**Problem statement:** Print exactly the lines below between the line holding "Screen dimensions: 391x393" and the line holding "Task: Click the rock ledge under the woman", inclusive, and nothing more.

Collected data:

▼

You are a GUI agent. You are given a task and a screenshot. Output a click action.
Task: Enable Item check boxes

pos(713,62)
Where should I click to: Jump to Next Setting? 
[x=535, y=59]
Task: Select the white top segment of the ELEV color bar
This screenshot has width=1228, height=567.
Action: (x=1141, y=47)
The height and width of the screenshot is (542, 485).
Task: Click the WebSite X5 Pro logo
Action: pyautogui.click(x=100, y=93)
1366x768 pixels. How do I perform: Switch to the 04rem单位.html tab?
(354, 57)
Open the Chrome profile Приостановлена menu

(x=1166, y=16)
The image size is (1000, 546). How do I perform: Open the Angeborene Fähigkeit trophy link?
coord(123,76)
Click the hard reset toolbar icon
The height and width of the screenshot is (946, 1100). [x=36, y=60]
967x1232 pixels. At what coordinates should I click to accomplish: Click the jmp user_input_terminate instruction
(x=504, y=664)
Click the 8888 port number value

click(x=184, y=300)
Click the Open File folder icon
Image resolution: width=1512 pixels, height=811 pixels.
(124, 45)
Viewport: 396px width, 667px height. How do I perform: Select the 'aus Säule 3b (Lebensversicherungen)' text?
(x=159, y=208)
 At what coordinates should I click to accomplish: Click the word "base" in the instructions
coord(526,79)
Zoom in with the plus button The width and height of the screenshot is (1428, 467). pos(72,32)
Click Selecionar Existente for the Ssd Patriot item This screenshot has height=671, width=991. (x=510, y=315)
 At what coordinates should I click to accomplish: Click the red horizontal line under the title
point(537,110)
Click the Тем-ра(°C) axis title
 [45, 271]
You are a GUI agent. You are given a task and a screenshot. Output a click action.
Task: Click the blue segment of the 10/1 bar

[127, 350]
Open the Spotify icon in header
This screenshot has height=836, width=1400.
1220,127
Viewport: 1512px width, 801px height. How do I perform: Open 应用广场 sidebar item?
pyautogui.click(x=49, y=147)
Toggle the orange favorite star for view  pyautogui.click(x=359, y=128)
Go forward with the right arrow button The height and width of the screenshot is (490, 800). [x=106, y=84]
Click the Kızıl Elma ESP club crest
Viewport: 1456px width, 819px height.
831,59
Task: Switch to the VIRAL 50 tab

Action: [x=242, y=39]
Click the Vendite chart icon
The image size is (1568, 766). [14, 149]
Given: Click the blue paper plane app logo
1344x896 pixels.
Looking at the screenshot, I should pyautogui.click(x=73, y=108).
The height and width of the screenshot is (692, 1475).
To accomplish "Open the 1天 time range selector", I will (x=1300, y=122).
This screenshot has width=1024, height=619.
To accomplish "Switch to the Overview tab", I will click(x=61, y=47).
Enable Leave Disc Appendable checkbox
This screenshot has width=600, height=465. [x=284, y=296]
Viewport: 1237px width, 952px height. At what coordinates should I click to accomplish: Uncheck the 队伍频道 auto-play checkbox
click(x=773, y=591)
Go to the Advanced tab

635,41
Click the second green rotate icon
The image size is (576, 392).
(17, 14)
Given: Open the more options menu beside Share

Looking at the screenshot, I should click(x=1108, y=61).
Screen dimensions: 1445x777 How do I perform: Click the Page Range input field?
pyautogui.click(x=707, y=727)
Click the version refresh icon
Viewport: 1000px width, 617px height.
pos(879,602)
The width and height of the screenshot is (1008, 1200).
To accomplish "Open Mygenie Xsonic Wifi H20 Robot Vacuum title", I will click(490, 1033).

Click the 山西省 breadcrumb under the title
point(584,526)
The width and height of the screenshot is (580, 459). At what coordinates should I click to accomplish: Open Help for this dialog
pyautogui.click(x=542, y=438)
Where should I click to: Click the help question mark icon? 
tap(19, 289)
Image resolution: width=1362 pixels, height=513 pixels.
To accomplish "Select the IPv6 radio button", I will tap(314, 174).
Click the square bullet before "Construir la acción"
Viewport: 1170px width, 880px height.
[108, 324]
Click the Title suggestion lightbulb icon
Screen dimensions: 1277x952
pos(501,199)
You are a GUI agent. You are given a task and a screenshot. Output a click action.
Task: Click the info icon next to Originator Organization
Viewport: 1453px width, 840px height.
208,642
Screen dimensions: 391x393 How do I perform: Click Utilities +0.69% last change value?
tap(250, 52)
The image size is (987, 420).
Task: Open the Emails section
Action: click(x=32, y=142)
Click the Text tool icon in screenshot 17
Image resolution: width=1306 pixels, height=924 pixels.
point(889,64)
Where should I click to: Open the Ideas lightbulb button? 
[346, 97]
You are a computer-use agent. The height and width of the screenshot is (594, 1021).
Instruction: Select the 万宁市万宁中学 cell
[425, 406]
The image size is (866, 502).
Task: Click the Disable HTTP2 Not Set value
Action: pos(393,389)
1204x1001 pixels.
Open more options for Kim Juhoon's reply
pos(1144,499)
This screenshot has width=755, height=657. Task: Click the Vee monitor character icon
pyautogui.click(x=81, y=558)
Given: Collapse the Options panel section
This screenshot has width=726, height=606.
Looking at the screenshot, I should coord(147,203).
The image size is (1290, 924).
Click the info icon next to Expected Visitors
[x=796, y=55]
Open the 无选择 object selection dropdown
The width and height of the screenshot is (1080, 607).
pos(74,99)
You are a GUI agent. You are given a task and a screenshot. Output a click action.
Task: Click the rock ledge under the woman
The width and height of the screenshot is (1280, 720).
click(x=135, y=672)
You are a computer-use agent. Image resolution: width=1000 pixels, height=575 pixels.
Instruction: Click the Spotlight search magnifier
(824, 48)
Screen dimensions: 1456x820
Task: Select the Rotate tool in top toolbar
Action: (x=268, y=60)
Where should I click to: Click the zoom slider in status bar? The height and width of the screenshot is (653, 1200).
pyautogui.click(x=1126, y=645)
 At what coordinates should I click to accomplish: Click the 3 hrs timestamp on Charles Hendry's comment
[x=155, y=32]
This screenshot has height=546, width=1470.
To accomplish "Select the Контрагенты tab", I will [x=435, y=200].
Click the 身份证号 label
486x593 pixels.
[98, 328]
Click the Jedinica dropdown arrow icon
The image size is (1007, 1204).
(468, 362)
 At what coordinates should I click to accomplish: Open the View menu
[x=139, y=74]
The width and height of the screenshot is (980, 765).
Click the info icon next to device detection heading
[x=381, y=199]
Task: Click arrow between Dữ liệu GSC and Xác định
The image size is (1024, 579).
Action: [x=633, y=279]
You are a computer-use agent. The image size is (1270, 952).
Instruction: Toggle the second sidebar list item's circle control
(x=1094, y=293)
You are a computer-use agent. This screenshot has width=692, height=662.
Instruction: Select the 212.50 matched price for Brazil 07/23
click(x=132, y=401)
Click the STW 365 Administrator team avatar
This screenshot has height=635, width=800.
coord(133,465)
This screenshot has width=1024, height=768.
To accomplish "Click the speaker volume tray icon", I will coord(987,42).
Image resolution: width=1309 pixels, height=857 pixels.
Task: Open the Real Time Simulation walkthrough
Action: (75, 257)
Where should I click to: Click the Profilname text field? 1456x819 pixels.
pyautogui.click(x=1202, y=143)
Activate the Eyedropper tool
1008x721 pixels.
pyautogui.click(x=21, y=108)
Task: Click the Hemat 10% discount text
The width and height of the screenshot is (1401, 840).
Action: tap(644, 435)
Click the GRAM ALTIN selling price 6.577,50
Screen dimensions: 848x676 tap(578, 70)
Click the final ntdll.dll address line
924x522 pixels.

▲

**The answer:**
Screen dimensions: 391x393 How do I perform: Click Utilities +0.69% last change value?
tap(250, 52)
The image size is (987, 420).
Task: Open the Emails section
Action: click(x=32, y=142)
Click the Text tool icon in screenshot 17
Image resolution: width=1306 pixels, height=924 pixels.
point(889,64)
Where should I click to: Open the Ideas lightbulb button? 
[346, 97]
You are a computer-use agent. The height and width of the screenshot is (594, 1021).
Instruction: Select the 万宁市万宁中学 cell
[425, 406]
The image size is (866, 502).
Task: Click the Disable HTTP2 Not Set value
Action: pos(393,389)
1204x1001 pixels.
Open more options for Kim Juhoon's reply
pos(1144,499)
This screenshot has width=755, height=657. Task: Click the Vee monitor character icon
pyautogui.click(x=81, y=558)
Given: Collapse the Options panel section
This screenshot has width=726, height=606.
Looking at the screenshot, I should coord(147,203).
The image size is (1290, 924).
Click the info icon next to Expected Visitors
[x=796, y=55]
Open the 无选择 object selection dropdown
The width and height of the screenshot is (1080, 607).
pos(74,99)
You are a GUI agent. You are given a task and a screenshot. Output a click action.
Task: Click the rock ledge under the woman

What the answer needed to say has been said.